The society commissioned the research to highlight the importance of the sector to trade negotiators when they come to discuss the UK’s post-Brexit relationship with Europe.

KPMG said the increase in productivity to £100,500 per employee, almost double the UK average of £54,330, was higher than other professions, such as architecture, advertising and accounting, and second only to management consultancy.

The report estimated that if productivity improved by 1% this year, for example because of technological change, it could boost the UK’s GDP by up to £1.2bn by 2050.

KPMG said improvements in legal services productivity benefited the wider economy due to the important role they played in the supply chain of other sectors, particularly “high-value exporting services”.

It estimated the number of full-time employees in legal services by 2018 at 552,000, made up of 358,000 directly employed, 150,000 in the supply chain and 43,000 more supported by the spending of wages in the wider economy.

The accountants said the legal sector’s gross value added (GVA) contribution to the economy was £59.9bn by 2018. GVA is the value of goods and services offset by the costs incurred in producing them.

This was made up of £39.8bn of direct GVA generated by legal services in the UK, £11.9bn generated through the supply chain, and £8.3bn generated by the spending of wages.

KPMG said the legal sector had the highest balance of trade among UK professional services sectors in 2017, exporting around £5bn of legal services and importing only £0.8bn.

The report added that the figure of £5bn could underestimate the true contribution of legal services, as it included only activity in the legal services sector itself and not other sectors that relied on it, such as financial services.

The accountants also calculated the value of pro bono work done by solicitors, by applying average charge-out rate data.
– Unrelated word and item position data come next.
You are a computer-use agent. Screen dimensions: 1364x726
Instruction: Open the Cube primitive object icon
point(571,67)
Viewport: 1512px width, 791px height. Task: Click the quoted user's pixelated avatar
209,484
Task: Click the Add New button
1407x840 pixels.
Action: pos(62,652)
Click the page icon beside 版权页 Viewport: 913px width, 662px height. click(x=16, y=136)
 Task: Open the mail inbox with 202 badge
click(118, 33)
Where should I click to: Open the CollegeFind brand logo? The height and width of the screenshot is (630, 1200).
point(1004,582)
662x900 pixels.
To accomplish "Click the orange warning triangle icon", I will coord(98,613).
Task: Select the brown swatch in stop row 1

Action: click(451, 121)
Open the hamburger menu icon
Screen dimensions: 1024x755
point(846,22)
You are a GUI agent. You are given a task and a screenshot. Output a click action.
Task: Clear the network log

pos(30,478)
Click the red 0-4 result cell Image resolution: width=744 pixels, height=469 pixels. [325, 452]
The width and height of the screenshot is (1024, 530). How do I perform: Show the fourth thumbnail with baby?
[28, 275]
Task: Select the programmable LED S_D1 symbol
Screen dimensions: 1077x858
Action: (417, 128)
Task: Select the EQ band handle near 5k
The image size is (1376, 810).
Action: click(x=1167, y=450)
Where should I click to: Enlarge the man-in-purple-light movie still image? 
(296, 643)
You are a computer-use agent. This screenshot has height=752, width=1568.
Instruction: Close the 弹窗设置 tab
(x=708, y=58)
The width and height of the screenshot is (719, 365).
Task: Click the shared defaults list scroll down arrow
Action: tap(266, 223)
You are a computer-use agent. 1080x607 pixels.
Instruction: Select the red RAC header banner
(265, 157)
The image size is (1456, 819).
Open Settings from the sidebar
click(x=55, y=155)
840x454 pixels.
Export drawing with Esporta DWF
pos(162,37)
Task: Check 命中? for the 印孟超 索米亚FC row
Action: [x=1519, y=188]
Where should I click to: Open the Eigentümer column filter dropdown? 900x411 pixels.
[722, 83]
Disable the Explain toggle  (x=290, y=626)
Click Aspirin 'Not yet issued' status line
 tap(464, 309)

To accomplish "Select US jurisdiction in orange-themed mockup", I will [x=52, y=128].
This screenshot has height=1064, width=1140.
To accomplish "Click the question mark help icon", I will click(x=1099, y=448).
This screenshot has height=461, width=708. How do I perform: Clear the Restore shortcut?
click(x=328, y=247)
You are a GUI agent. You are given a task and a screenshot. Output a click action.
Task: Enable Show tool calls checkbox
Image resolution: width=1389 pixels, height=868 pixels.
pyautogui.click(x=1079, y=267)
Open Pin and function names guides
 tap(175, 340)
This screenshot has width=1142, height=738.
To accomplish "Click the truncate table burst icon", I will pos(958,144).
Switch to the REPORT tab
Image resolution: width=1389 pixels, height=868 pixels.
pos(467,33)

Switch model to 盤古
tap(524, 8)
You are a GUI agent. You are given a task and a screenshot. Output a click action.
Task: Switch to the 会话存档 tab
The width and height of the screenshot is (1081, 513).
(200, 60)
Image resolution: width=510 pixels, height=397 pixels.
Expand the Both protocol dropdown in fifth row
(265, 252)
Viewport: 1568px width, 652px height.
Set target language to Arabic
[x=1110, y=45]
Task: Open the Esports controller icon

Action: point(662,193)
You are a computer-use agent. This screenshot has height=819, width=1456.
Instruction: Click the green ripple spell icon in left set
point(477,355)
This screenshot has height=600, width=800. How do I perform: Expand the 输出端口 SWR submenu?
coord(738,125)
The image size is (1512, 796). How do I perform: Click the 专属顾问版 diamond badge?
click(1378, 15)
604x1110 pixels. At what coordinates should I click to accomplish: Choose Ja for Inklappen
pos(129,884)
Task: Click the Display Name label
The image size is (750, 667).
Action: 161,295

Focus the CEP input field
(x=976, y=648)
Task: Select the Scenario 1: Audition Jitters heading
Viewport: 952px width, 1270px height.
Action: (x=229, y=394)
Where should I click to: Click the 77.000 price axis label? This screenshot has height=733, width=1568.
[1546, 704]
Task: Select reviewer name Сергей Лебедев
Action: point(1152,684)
It estimated the value of 43,800 solicitors working 1,446,000 unbilled hours in 2017 at £439m.

Law Society president Simon Davis commented: “This report shows the value of our sector to UK plc – that is why we think it is vital our trade negotiators put legal and other professional services at the heart of forthcoming talks on a new deal with Europe.

“Legal services are not only incredibly valuable to our national economy but also to our global reputation. It is crucial the government seeks to maintain access to the EU27 for our legal professionals as well as recognition of their qualifications once the post-Brexit transition period finishes at the end of 2020.

“This will not only support the UK economy but it will help clients in the EU who currently benefit from being able to choose law firms from this jurisdiction.”